A Queensland policeman has been stood down over allegations he inappropriately accessed and released confidential information from the state's police database.
The 38-year-old constable, from the Southern Region, was on Tuesday served with a notice to appear in court by the Crime and Corruption Commission (CCC).
The watchdog said it investigated the alleged unauthorised use of the Queensland Police Service's (QPS) Qprime [Queensland Police Records and Information Management Exchange] database.
The man was charged with one count of misconduct in relation to public office, and another of improperly disclosing information in breach of the Police Service Administration Act or alternatively computer hacking and misuse.
"In keeping with our commitment to high standards of behaviour, transparency, and accountability, we have undertaken to inform the public when an officer faces serious allegations of misconduct," QPS said in a statement.
"This does not mean that the allegations against the officer have been substantiated."
The constable will appear in the Ipswich Magistrates Court on June 7.
Last week, the Queensland CCC released a report into the inappropriate access or use of confidential information in the state's public sector.
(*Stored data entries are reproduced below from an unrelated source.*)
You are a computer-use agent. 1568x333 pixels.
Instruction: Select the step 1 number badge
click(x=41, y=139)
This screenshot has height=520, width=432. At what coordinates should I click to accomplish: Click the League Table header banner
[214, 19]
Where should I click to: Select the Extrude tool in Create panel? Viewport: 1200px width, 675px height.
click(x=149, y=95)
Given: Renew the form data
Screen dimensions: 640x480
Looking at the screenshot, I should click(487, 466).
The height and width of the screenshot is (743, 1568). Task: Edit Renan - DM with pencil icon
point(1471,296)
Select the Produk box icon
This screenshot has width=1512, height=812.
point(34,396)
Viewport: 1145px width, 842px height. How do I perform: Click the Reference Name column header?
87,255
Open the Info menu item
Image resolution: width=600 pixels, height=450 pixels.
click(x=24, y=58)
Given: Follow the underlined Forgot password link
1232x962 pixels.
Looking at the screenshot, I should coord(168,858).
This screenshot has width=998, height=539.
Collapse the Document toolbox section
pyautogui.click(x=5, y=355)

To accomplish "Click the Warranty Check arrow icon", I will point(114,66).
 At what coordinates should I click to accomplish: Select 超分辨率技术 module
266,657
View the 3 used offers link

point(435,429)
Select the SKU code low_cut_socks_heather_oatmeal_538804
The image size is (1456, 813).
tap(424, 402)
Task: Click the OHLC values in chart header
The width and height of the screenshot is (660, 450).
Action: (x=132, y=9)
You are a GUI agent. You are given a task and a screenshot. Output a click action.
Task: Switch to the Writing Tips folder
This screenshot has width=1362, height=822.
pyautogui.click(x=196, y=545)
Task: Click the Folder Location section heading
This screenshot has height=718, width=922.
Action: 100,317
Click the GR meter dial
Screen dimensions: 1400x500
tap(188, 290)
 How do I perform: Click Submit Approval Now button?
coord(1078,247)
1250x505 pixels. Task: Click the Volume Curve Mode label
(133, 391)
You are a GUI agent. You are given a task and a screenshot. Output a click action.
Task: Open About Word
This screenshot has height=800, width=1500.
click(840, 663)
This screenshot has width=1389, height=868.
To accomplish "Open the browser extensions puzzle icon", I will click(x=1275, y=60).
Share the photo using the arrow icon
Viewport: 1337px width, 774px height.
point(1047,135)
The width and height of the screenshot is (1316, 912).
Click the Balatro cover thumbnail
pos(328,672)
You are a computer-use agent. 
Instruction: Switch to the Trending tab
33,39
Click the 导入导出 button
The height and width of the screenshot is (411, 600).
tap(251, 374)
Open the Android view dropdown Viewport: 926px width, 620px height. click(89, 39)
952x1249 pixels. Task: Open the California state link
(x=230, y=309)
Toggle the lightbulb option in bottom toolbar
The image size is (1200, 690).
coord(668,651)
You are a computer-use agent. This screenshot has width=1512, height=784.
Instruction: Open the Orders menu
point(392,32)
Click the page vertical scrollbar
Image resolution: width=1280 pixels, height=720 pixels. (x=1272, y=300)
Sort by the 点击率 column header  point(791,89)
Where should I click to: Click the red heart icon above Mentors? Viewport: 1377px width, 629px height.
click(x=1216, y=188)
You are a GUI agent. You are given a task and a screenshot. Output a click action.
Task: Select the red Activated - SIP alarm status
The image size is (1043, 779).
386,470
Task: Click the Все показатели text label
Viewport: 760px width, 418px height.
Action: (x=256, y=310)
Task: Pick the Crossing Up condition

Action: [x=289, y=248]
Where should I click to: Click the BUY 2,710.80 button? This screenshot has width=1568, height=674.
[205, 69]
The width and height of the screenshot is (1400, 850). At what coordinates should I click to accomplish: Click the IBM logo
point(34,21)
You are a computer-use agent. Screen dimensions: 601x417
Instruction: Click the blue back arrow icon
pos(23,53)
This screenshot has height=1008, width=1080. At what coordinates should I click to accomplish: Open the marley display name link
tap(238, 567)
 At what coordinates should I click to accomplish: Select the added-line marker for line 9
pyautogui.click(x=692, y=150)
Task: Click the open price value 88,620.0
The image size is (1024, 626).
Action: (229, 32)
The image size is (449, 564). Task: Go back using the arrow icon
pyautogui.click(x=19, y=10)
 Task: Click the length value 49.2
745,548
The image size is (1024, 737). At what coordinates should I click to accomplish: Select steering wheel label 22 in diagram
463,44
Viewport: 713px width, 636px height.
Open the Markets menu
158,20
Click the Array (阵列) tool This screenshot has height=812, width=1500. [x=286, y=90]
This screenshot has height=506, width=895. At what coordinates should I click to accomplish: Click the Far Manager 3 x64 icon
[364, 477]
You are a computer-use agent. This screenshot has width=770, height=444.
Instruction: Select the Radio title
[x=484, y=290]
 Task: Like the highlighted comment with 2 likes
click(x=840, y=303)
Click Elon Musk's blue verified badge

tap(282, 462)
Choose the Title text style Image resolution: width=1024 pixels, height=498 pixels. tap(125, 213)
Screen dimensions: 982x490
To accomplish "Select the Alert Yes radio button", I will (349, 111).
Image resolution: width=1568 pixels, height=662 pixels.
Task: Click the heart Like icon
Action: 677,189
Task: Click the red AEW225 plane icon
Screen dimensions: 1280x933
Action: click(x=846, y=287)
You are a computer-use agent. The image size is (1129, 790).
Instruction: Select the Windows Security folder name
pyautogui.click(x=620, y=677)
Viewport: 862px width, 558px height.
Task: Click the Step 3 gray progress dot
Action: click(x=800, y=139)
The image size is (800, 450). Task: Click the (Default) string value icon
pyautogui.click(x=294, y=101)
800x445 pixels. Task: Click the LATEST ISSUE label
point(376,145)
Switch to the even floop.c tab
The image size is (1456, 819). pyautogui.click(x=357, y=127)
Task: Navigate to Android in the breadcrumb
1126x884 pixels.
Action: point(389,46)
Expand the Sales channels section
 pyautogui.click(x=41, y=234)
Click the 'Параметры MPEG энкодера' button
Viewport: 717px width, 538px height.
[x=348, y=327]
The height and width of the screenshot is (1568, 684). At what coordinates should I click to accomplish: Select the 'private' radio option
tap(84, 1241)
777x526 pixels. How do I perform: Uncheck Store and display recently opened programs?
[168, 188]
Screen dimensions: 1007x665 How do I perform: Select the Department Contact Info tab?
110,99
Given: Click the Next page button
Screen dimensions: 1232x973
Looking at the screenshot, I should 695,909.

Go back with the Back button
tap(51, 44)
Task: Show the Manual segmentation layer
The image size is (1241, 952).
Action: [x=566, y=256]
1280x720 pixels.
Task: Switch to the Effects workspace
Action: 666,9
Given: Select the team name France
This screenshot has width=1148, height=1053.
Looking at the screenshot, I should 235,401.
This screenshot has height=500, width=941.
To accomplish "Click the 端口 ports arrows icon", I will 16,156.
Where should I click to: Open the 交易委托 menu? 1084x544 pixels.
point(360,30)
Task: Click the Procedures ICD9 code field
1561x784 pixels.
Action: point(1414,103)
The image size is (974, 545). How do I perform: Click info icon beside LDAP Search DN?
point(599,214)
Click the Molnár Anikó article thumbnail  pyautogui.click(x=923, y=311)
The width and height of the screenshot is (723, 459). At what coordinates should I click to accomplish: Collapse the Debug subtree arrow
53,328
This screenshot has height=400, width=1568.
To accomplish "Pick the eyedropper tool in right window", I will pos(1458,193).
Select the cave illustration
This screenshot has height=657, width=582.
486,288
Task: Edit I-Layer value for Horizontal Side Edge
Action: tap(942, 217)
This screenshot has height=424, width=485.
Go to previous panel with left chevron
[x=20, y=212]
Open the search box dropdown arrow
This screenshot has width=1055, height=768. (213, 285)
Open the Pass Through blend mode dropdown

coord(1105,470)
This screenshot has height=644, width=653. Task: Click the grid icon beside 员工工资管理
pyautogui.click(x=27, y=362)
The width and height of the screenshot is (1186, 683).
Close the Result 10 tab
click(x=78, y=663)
The report revealed the case of one police officer who pleaded guilty to 50 offences of computer hacking after using the police database to look up people he found on a number of telephone dating services.
The Queensland Police made up 67 percent of the around 400 allegations of information misuse in 2014-15, the report said, and 65 percent to March in this financial year.
"In this financial year alone, 483 such allegations have been received and ... this type of allegation is not only increasing in number but is also an increasing percentage of all allegations of corrupt conduct received by the CCC (7% in 2014-15 to 11.5% in 2016)," the report said.
The Queensland Police and the Queensland Crime and Corruption Commission are two of the agencies designated as enforcement agencies for the purposes of accessing information stored as part of Australia's data-retention laws.
Under those laws, enforcement agencies are able to warrantlessly access two years' worth of customers' call records, location information, IP addresses, billing information, and other data stored by telcos.
As revealed by ZDNet in January, 61 agencies had previously sought warrantless access to Australian telecommunications metadata.